+++ Task material +++

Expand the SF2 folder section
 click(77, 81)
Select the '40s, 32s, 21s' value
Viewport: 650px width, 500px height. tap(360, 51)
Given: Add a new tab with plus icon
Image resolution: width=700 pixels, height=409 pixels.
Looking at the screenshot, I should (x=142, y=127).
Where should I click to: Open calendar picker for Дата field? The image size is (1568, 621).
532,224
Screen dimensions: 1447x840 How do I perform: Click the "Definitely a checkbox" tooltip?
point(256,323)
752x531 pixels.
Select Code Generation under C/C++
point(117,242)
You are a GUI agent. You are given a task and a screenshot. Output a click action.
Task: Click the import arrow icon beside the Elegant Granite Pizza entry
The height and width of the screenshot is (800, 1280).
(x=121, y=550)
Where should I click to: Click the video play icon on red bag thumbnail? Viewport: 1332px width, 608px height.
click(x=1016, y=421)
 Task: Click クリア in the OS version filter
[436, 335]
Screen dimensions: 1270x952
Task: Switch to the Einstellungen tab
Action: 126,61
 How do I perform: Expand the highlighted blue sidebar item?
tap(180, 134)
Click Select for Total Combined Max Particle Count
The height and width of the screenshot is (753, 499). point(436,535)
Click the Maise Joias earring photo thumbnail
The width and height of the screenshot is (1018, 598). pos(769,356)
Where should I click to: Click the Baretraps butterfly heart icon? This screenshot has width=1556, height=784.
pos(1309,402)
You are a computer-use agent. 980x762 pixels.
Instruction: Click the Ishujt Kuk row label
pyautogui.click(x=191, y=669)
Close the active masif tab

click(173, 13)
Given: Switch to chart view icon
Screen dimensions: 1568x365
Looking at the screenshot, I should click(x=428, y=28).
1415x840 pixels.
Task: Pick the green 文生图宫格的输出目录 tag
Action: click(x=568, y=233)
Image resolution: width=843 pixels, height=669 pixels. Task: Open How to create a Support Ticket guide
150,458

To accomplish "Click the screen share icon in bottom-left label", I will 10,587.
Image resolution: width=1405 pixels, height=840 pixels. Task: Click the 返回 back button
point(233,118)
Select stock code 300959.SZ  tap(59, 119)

+++

Objective:
Recast every line of the items above as a Markdown table with the columns Number and Line. Put one line in each row with its row number, and leave out blank lines.

Reply:
| Number | Line |
|---|---|
| 1 | Expand the SF2 folder section |
| 2 |  click(77, 81) |
| 3 | Select the '40s, 32s, 21s' value |
| 4 | Viewport: 650px width, 500px height. tap(360, 51) |
| 5 | Given: Add a new tab with plus icon |
| 6 | Image resolution: width=700 pixels, height=409 pixels. |
| 7 | Looking at the screenshot, I should (x=142, y=127). |
| 8 | Where should I click to: Open calendar picker for Дата field? The image size is (1568, 621). |
| 9 | 532,224 |
| 10 | Screen dimensions: 1447x840 How do I perform: Click the "Definitely a checkbox" tooltip? |
| 11 | point(256,323) |
| 12 | 752x531 pixels. |
| 13 | Select Code Generation under C/C++ |
| 14 | point(117,242) |
| 15 | You are a GUI agent. You are given a task and a screenshot. Output a click action. |
| 16 | Task: Click the import arrow icon beside the Elegant Granite Pizza entry |
| 17 | The height and width of the screenshot is (800, 1280). |
| 18 | (x=121, y=550) |
| 19 | Where should I click to: Click the video play icon on red bag thumbnail? Viewport: 1332px width, 608px height. |
| 20 | click(x=1016, y=421) |
| 21 |  Task: Click クリア in the OS version filter |
| 22 | [436, 335] |
| 23 | Screen dimensions: 1270x952 |
| 24 | Task: Switch to the Einstellungen tab |
| 25 | Action: 126,61 |
| 26 |  How do I perform: Expand the highlighted blue sidebar item? |
| 27 | tap(180, 134) |
| 28 | Click Select for Total Combined Max Particle Count |
| 29 | The height and width of the screenshot is (753, 499). point(436,535) |
| 30 | Click the Maise Joias earring photo thumbnail |
| 31 | The width and height of the screenshot is (1018, 598). pos(769,356) |
| 32 | Where should I click to: Click the Baretraps butterfly heart icon? This screenshot has width=1556, height=784. |
| 33 | pos(1309,402) |
| 34 | You are a computer-use agent. 980x762 pixels. |
| 35 | Instruction: Click the Ishujt Kuk row label |
| 36 | pyautogui.click(x=191, y=669) |
| 37 | Close the active masif tab |
| 38 | click(173, 13) |
| 39 | Given: Switch to chart view icon |
| 40 | Screen dimensions: 1568x365 |
| 41 | Looking at the screenshot, I should click(x=428, y=28). |
| 42 | 1415x840 pixels. |
| 43 | Task: Pick the green 文生图宫格的输出目录 tag |
| 44 | Action: click(x=568, y=233) |
| 45 | Image resolution: width=843 pixels, height=669 pixels. Task: Open How to create a Support Ticket guide |
| 46 | 150,458 |
| 47 | To accomplish "Click the screen share icon in bottom-left label", I will 10,587. |
| 48 | Image resolution: width=1405 pixels, height=840 pixels. Task: Click the 返回 back button |
| 49 | point(233,118) |
| 50 | Select stock code 300959.SZ  tap(59, 119) |